The Complaint in this case states that Hewitt rejected Donald's change in beneficiary form, dated October 14, 2000, as illegible. Compl. at ¶ 14. The Complaint also states that MetLife "has also received a legible copy of an October 14, 2000, beneficiary form . . ." Compl. at ¶ 15. The legible copy is in evidence. See Compl. at Ex. E. It names Richard and Shawn as co-equal beneficiaries of the plan. The document is signed and dated by Donald. Caroline has not challenged the authenticity of the signature or advanced any sort of fraud allegation with regard to the change in beneficiary form.
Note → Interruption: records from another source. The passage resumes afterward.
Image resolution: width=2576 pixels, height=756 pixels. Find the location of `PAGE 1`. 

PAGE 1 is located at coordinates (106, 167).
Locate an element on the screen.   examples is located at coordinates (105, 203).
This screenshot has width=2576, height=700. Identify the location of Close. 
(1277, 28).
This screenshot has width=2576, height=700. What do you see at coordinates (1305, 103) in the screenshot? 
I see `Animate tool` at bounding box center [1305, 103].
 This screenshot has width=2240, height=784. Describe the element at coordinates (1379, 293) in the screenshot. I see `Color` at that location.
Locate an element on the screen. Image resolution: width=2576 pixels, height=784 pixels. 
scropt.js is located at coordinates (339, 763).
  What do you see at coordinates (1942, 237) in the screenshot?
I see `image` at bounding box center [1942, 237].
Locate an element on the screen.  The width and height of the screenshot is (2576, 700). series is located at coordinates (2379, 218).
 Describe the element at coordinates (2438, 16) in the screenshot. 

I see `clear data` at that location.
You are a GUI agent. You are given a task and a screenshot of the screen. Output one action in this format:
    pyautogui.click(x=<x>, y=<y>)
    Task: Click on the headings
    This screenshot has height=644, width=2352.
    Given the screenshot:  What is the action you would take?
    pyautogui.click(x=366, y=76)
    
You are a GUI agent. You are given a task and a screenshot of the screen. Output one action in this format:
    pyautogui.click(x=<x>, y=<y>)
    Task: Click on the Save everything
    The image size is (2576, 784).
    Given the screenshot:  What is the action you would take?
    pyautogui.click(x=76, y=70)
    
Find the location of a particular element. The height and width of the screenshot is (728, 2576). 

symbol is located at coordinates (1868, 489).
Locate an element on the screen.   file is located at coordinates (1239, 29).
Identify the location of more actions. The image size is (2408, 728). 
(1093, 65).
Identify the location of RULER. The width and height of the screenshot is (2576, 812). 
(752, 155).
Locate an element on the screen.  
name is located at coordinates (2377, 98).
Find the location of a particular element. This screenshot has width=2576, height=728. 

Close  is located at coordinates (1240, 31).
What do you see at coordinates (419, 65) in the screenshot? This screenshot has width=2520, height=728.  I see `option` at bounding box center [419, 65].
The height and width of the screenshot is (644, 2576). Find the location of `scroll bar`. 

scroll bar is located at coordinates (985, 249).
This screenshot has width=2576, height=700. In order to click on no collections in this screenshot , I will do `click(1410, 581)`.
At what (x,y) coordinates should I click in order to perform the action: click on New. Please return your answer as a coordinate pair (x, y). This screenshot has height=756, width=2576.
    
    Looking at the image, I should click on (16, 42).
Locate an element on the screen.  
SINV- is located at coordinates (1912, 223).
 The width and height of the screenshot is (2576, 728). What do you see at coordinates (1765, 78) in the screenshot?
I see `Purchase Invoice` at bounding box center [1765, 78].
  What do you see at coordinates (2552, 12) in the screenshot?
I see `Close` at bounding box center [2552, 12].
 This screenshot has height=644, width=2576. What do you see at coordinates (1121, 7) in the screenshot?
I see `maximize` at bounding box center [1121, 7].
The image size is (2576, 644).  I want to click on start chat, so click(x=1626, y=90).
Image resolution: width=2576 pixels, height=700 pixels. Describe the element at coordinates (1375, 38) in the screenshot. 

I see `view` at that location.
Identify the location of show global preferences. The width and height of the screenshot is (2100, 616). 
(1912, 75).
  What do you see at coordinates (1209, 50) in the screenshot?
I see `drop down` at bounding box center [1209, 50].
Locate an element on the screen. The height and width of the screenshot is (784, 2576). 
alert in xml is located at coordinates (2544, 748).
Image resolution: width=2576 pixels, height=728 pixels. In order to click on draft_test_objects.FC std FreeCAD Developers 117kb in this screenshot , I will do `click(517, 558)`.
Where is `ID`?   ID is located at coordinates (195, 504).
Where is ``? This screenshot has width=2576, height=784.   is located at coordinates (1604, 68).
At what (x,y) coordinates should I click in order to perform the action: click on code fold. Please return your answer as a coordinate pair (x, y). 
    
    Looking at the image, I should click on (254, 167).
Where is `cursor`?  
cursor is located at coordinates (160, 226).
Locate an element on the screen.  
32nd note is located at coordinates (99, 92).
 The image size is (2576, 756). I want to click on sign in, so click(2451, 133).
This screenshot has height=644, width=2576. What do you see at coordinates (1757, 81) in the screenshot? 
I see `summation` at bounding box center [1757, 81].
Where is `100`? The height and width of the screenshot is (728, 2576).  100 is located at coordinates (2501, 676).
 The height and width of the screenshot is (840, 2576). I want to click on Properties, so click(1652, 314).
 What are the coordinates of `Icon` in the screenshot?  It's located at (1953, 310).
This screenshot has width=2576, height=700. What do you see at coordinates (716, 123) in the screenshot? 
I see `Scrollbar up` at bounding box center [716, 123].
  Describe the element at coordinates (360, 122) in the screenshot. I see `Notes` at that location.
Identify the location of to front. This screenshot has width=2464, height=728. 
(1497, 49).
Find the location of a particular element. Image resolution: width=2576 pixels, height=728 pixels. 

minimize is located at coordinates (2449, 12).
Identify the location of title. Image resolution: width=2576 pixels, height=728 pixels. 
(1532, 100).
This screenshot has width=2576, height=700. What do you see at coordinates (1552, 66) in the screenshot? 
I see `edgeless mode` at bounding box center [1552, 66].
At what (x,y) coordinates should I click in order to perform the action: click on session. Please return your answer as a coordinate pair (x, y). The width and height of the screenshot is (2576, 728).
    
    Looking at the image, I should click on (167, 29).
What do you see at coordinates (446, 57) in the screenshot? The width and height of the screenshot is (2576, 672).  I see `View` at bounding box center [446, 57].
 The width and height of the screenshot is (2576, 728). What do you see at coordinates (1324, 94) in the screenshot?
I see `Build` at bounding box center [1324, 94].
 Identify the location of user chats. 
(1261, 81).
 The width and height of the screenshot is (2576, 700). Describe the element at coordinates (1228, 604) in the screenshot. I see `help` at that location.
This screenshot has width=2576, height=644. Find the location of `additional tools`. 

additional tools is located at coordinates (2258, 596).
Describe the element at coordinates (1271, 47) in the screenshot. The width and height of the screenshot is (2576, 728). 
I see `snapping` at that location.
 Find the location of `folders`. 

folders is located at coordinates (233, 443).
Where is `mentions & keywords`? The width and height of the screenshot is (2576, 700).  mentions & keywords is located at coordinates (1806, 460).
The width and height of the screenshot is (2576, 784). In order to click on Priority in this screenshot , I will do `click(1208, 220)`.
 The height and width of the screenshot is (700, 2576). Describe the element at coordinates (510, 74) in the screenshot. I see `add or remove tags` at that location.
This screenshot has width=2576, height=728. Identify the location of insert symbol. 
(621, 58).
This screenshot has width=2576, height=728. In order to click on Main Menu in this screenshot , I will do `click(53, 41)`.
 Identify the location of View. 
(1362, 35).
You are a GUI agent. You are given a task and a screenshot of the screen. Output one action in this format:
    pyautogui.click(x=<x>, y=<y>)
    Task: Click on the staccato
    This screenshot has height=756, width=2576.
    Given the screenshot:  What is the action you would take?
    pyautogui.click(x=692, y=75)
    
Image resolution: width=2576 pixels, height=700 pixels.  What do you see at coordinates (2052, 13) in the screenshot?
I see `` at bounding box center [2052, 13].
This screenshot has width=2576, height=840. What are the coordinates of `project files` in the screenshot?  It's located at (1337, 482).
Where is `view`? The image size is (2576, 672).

"ERISA requires plan administrators to discharge their duties `in accordance with the documents and instruments governing the plan.'" Young, 2009 WL 1133492, at *3 (quoting 29 U.S.C. § 1104(a)(1)(D)). The plan document states that "[a]ny change of beneficiary becomes effective the date you sign the form . . ." Compl. at Ex. A, p. 20. Thus, Donald effected the change in beneficiary (from Caroline to Richard and Shawn) the moment he signed the form on October 14, 2000. The fact that Hewitt somehow received an illegible copy of the form is irrelevant; the plan document says that any change becomes effective on the date the form is signed — not on the date a legible copy of the form is received by the employer's record-keeper. On October 14, 2000, Richard and Shawn became co-equal beneficiaries. They are entitled to the proceeds in accordance with the "plan documents" rule.
Moreover, the Court notes that Caroline's purported waiver of her right to the plan benefits via the divorce decree is irrelevant for the present purposes. The instructions on the change of beneficiary form read, in pertinent part: "if an existing beneficiary waives or is removed as beneficiary in a divorce judgment or other instrument, you must also file this form [the plan's change in beneficiary form] or the change will not become effective." Compl. at Ex. E. Thus, the waiver contained in the divorce decree is entirely irrelevant for the present purposes.
IV. CONCLUSION AND ORDER
For the reasons stated above, this Court has determined that Donald substantially complied with the plan requirements; Richard and Shawn's Motion for Summary Judgment is granted. The Clerk of Court shall disburse the plan benefits as follows: 50% to Richard; 50% to Shawn.